Execution semantics identify the ability of a procedure to execute more than once during a given remote procedure call. The communications environment that underlies remote procedure calls affects their reliability. A communications link can break for a variety of reasons such as a server termination, a remote system crash, a network failure, and so forth; all invocations of remote procedures risk disruption due to communications failures. However, some procedures are more sensitive to such failures, and their impact depends partly on how reinvoking an operation affects its results.
To maximize valid outcomes for its operations, the operation declarations of an RPC interface definition indicate the effect of multiple invocations on the outcome of the operations.
The following table summarizes the execution semantics for DCE RPC calls.

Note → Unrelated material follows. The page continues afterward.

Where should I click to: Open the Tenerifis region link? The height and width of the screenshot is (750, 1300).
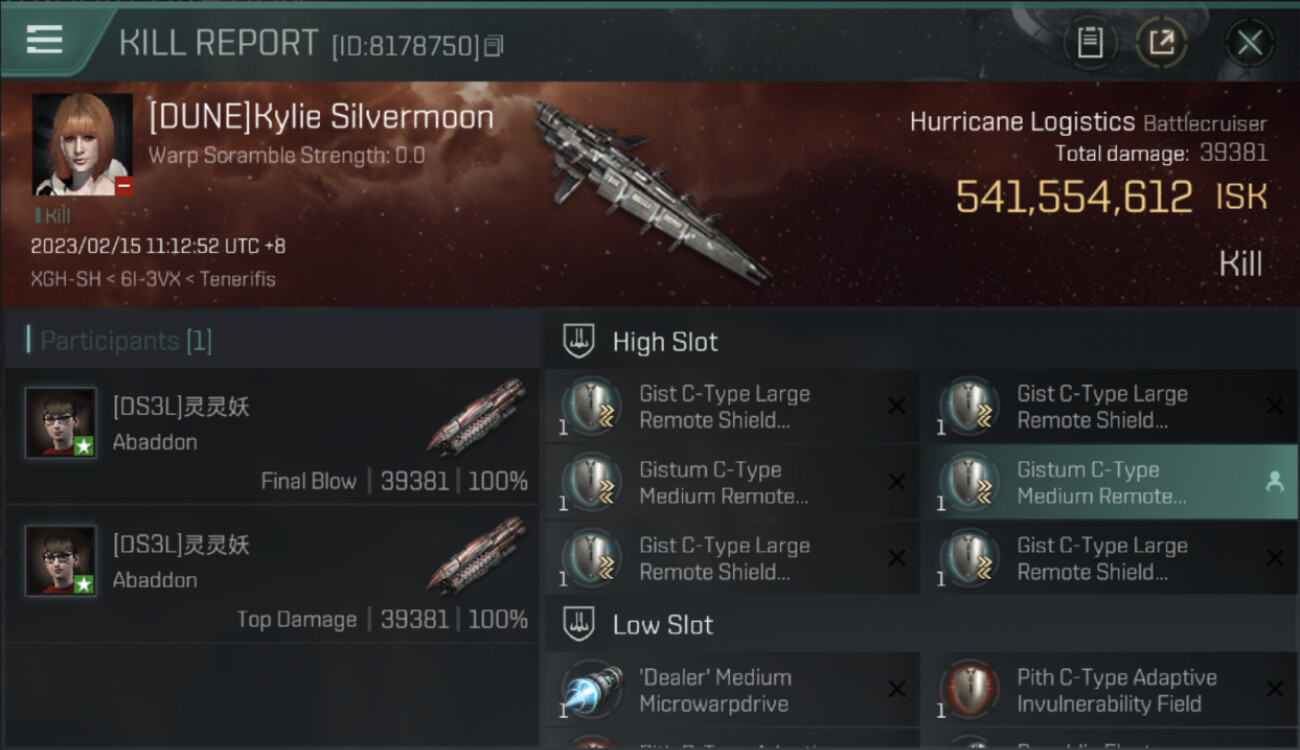pyautogui.click(x=237, y=279)
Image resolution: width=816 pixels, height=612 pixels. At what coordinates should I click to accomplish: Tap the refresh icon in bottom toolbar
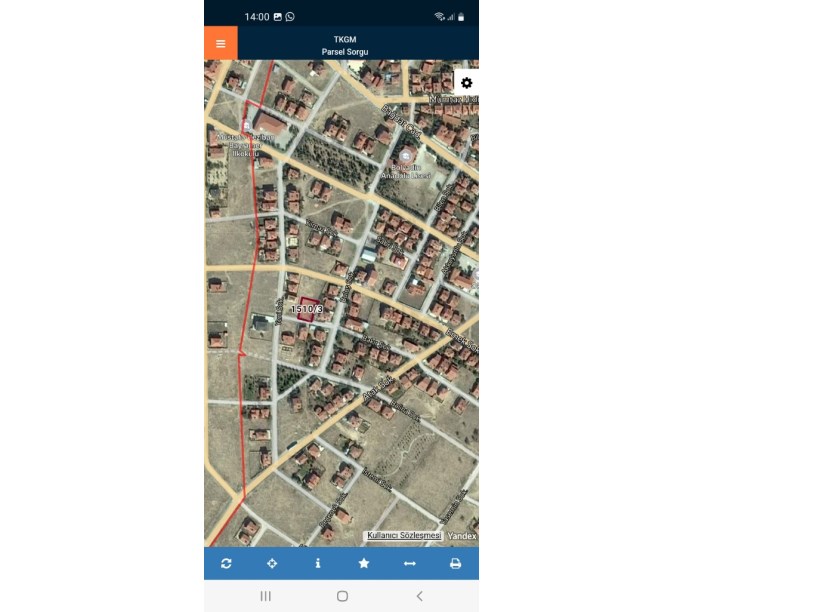(x=226, y=563)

Execution Semantics for DCE RPC Calls
Semantics | Meaning |
at-most-once | The operation must execute either once, partially, or not at all; for example, adding or deleting an appointment from a calendar can use at-most-once semantics. This is the default execution semantics for remote procedure calls. |
idempotent | The operation can execute more than once; executing more than once using the same input arguments produces identical outcomes without undesirable side effects; for example, an operation that reads a block of an immutable file is idempotent. DCE RPC supports maybe semantics and broadcast semantics as special forms of idempotent operations. |
Semantics | Meaning | |
maybe | The caller neither requires nor receives any response or fault indication for an operation, even though there is no guarantee that the operation completed. An operation with maybe semantics is implicitly idempotent and must lack output parameters. | |
broadcast | The operation is always broadcast to one server on each host system on the local network, rather than delivered to a specific server, and one reply is returned to the client. An operation with broadcast semantics is implicitly idempotent. |
· Not all systems and networks support broadcasting. In particular, broadcasting is not supported by the RPC connection-oriented protocol.
· Broadcasts are limited to hosts on the local network.
· Broadcasts make inefficient use of network bandwidth and processor cycles.
· The RPC runtime library does not support at-most-once semantics for broadcast operations; it applies idempotent semantics to all such operations.
· The input arguments for broadcast calls are limited to 944 bytes.